Havia um interesse real ali. Mas aquela pergunta era difícil de responder. Finn deixara entender várias vezes que o fato de não ter nem sequer conhecido Mary, havia lhe tornado completamente indiferente com ela. Mas eu nunca diria isso ao Eric.
- Perdão, senhor. Ele fala muito pouco dela... - menti desconcertada.
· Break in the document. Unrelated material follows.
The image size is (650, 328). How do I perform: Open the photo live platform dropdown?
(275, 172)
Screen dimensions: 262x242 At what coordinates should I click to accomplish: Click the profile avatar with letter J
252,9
- Nunca, não é? - disse num suspiro cansado. Eric não era nenhum bobo. - Eu não sei o que faço com esse garoto. Mary deu a vida para ter ele e Finn agradece com rebeldia. Sempre foi assim...
- Como assim, senhor? - O olhei atenta.
- Durante seu crescimento, o levei em psicólogos infantis, procurei ajuda, para que ele pudesse ter uma infância o mais relativamente normal possível. Paguei muito caro por cada consulta. Você não tem ideia do quão ruim é o histórico escolar do meu filho, mesmo quando ainda era muito pequeno. Uma criança bastante hiperativa. Infelizmente, parece ter piorado com o passar dos anos. Como se já não bastasse isso, ele começou a se voltar contra mim. Era a minha esposa, eu a perdi também! - disse transtornado.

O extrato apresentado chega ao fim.